A ENTREPRENEUR has revealed how losing his job led him to turn his passion into a business, becoming a ‘hobbypreneur’.
In 2016, James Crook was working in a nine-to-five job in Havant. Suddenly he found that the company was moving to the US and that his site was closing down.
He said: ‘I saw this as my opportunity. I had always worked in mechanical engineering and I was finding ways to link my skillset into the kitesurfing industry.’
Soon enough, Forty1 Kitesurfing was born and James used all of the tools at his disposal – including a 3D printer – to create a low cost, low profile hydrofoil material to assist in different styles of surfing. And he has developed accessories and is building up a clothing line.

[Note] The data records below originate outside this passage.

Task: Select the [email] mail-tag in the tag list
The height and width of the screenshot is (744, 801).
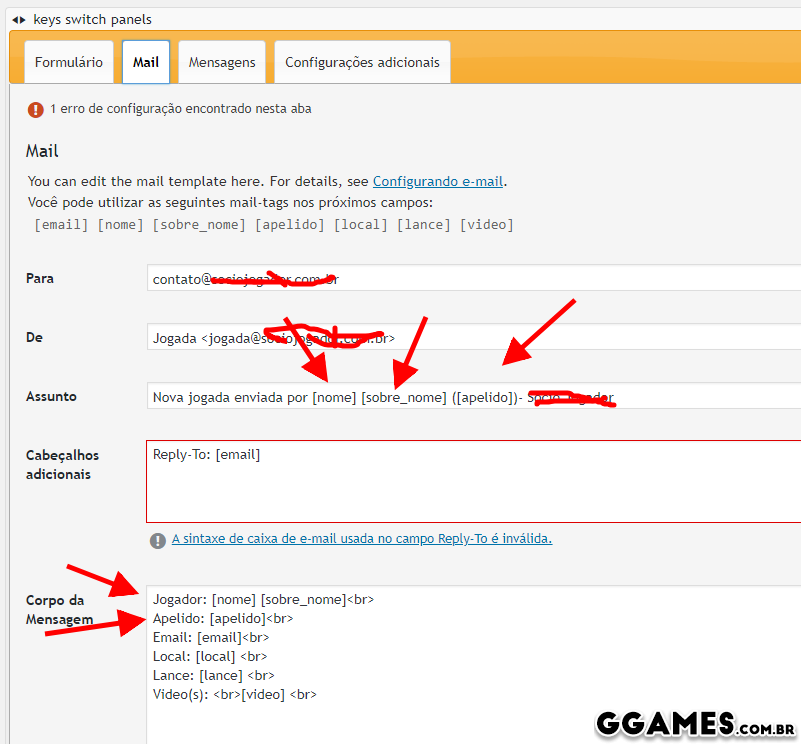Action: click(61, 225)
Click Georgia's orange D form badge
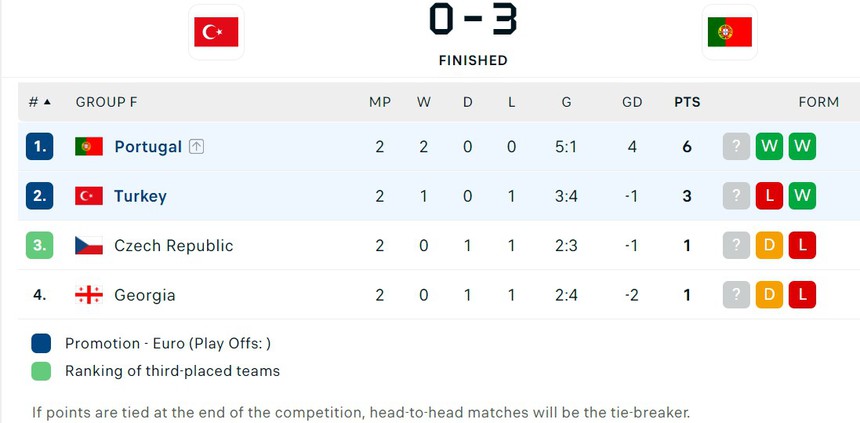 pyautogui.click(x=769, y=295)
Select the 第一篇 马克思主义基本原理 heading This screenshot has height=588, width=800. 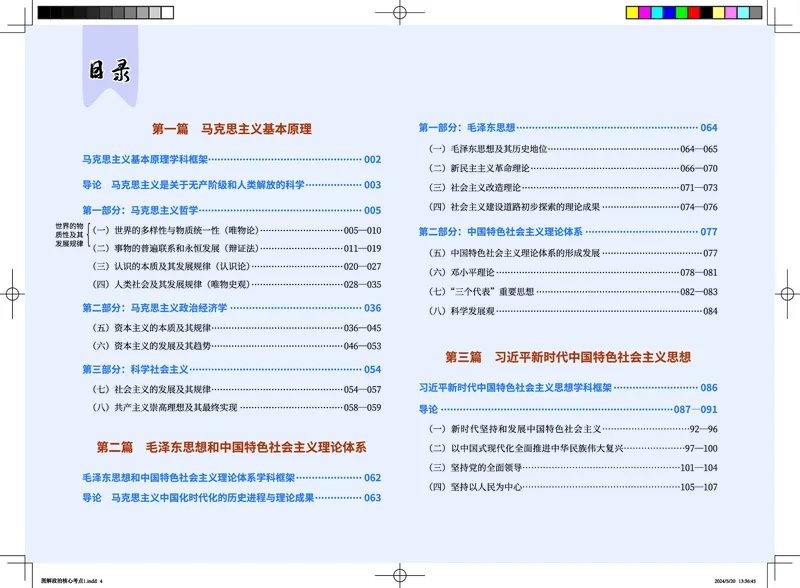click(235, 128)
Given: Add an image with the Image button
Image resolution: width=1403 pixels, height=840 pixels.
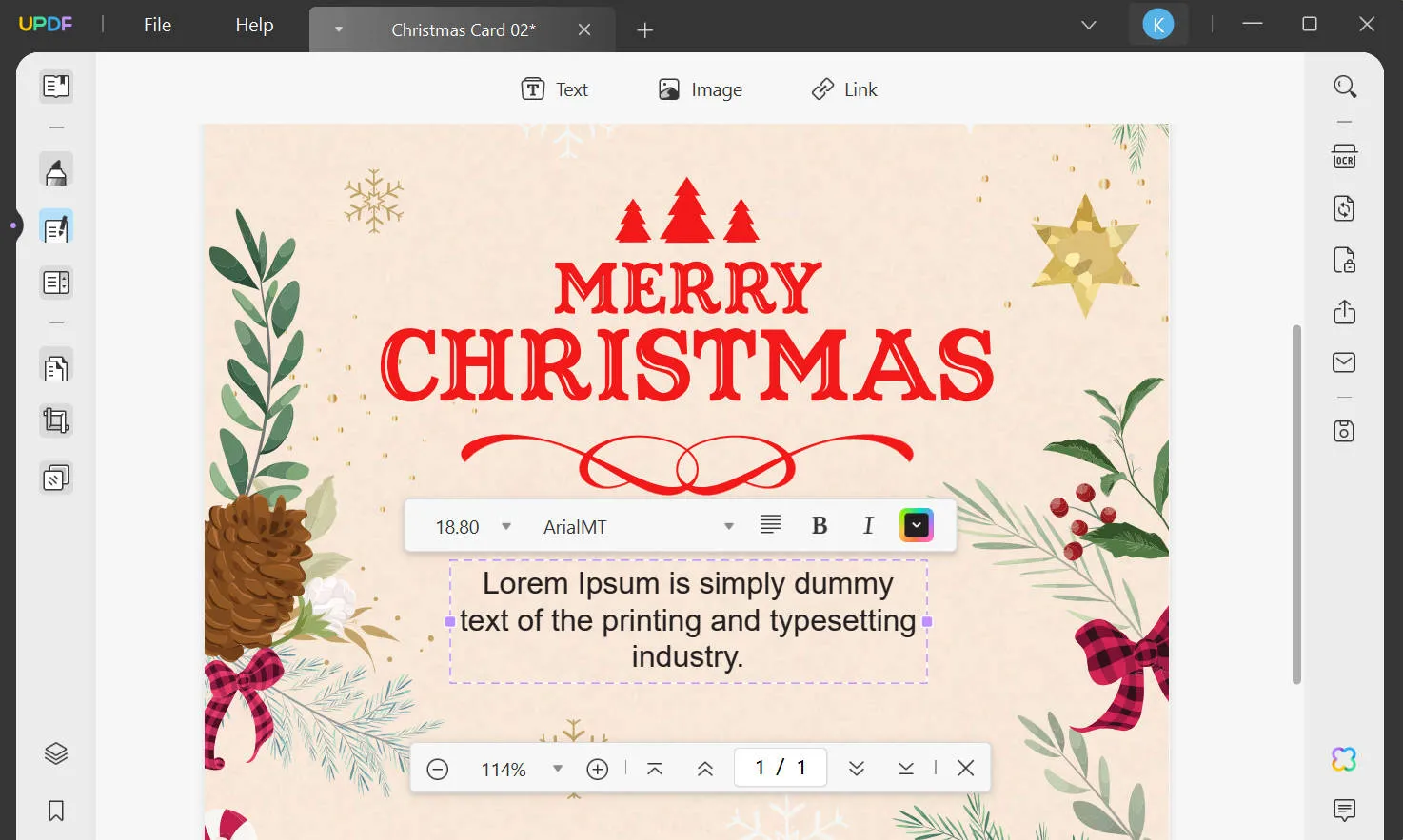Looking at the screenshot, I should [x=700, y=88].
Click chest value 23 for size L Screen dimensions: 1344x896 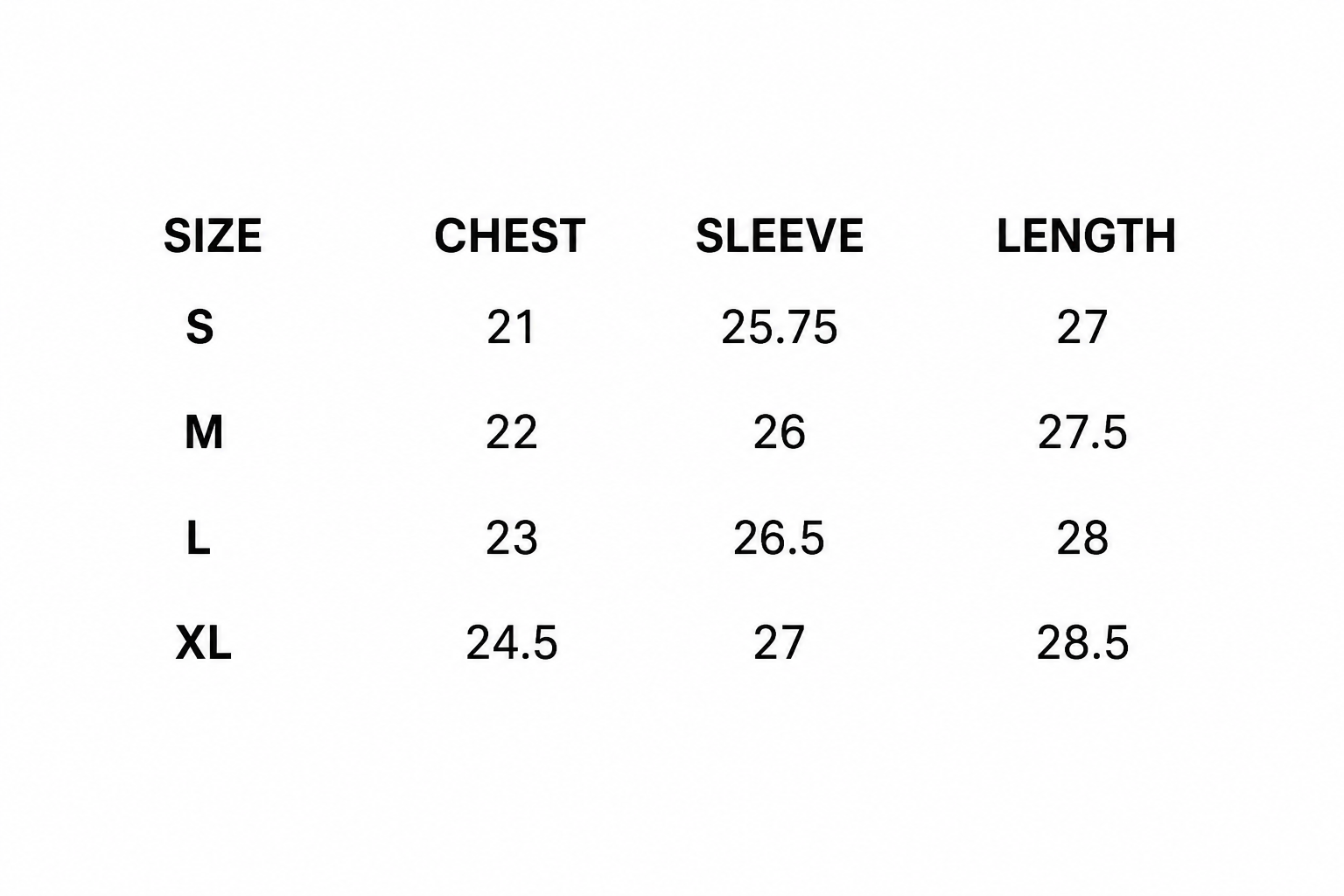point(511,538)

James said: ‘Hydrofoils have optimised the lift in kitesurfing but surfers want something they can use in calmer, shallower waters. Our hydrofoils are developed to attach to twin tip boards and are suitable for use in low water.’
From his home, James runs his operation alone, designing hydrofoils on state-of-the-art software and printing parts out on his 3D printer to test.
James said: ‘I develop and print models to test first-hand the products I’m planning to sell. I attend kitesurfing festivals and armadas to showcase the products. I’m also approaching art shops with my clothing designs and travel bags.’
When asked what advice James would give to someone thinking of starting their own business, he said: ‘It is a lot harder than you might think. You aren’t just building a brand, you’re building trust. Set yourself achievable goals and take the small wins as they come. In the beginning, it might seem slow but it will be worth it.’